Currently hypothesized distribution of Pteromys (Hylopetes) leonardi (=Priapomys leonardi) and two other flying squirrel genera
“Iomys spp.” include all species of Iomys, which is the sister lineage of Pteromys (Hylopetes) leonardi; and “Hylopetes spp.” include all species of Hyloptes, with which Pteromys (Hylopetes) leonardi has previously been confused taxonomically.

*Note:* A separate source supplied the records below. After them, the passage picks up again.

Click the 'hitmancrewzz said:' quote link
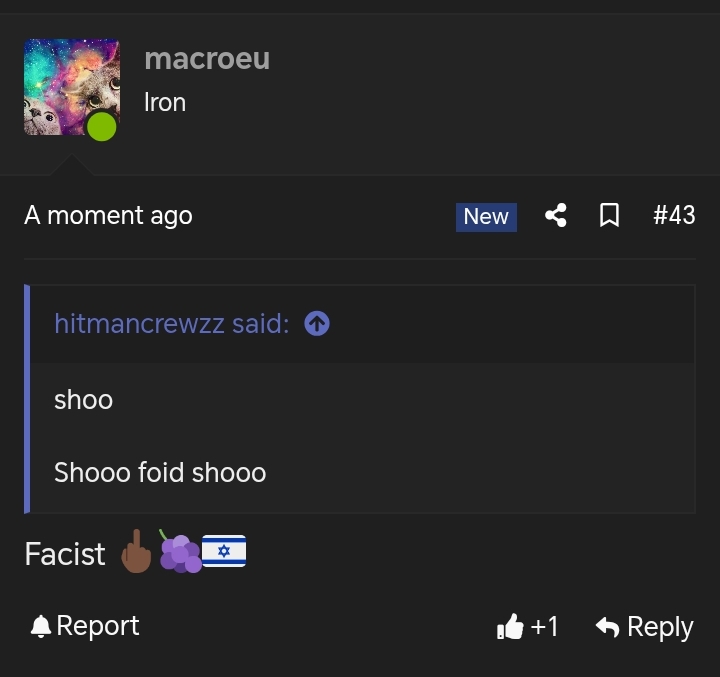720x677 pixels. [172, 324]
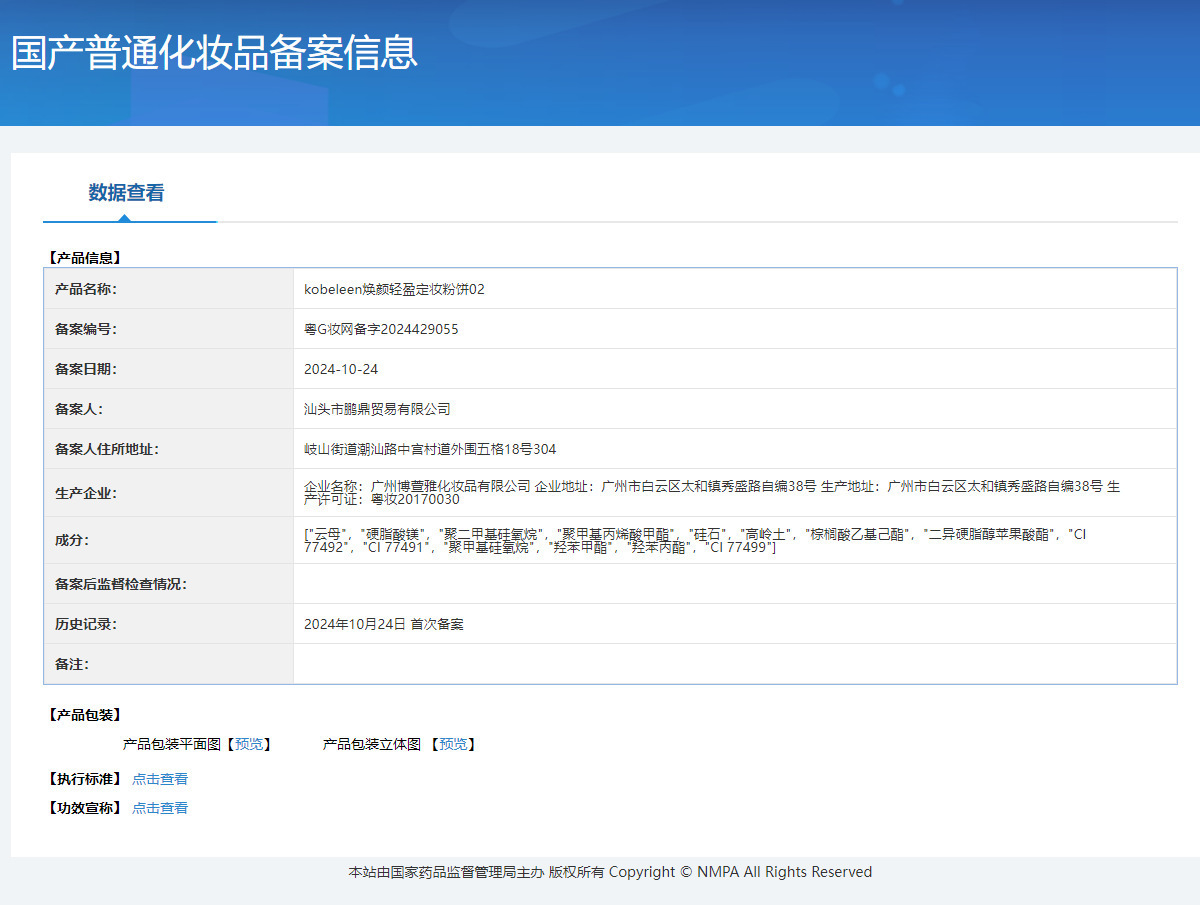Click the empty 备案后监督检查情况 value cell
Screen dimensions: 1200x905
pos(734,584)
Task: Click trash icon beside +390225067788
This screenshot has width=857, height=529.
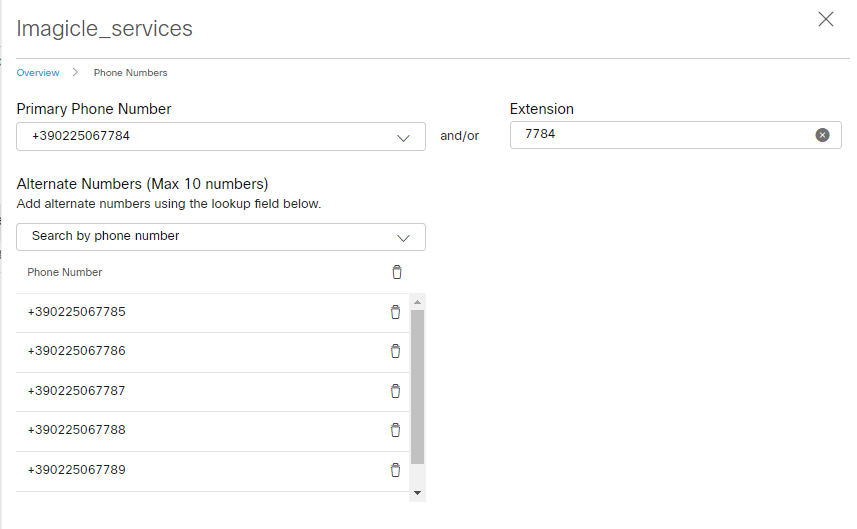Action: [x=395, y=430]
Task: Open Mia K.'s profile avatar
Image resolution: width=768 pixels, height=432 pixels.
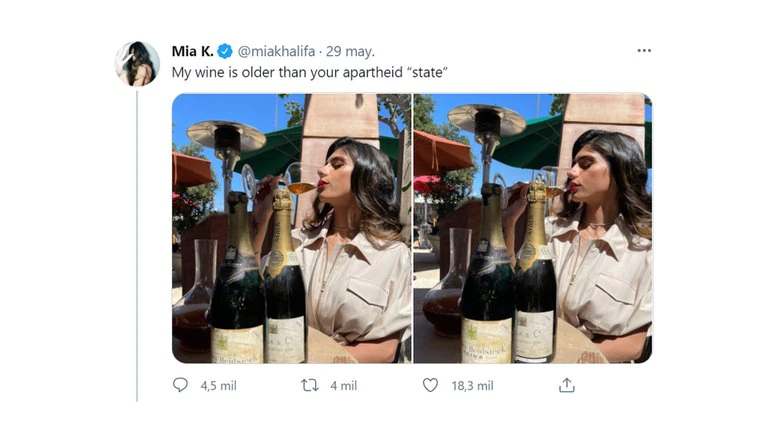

Data from IUCN.
Based on the PCA (Figure 3), skins (Figure 4), skulls/teeth (Figure 5), glans (Supplementary Figure S5), and genetic analyses (Figure 6), it is clear that leonardi is a distinct species from H. alboniger, with which it has previously been confused or allied (see Introduction). These analyses also indicate that leonardi has a sister relationship with Iomys, albeit with a deep, intergeneric-level divergence. In considering whether leonardi should be allocated to the genus Iomys, or described as the type species of new genus sister to Iomys, we considered three criteria for defining a new genus (Dong et al., 2010; Liu et al., 2012): (1) generic monophyly; (2) reasonable compactness as defined by consistent levels of intergeneric divergence across flying squirrel systematics; and (3) ecological, morphological, or biogeographical distinctness.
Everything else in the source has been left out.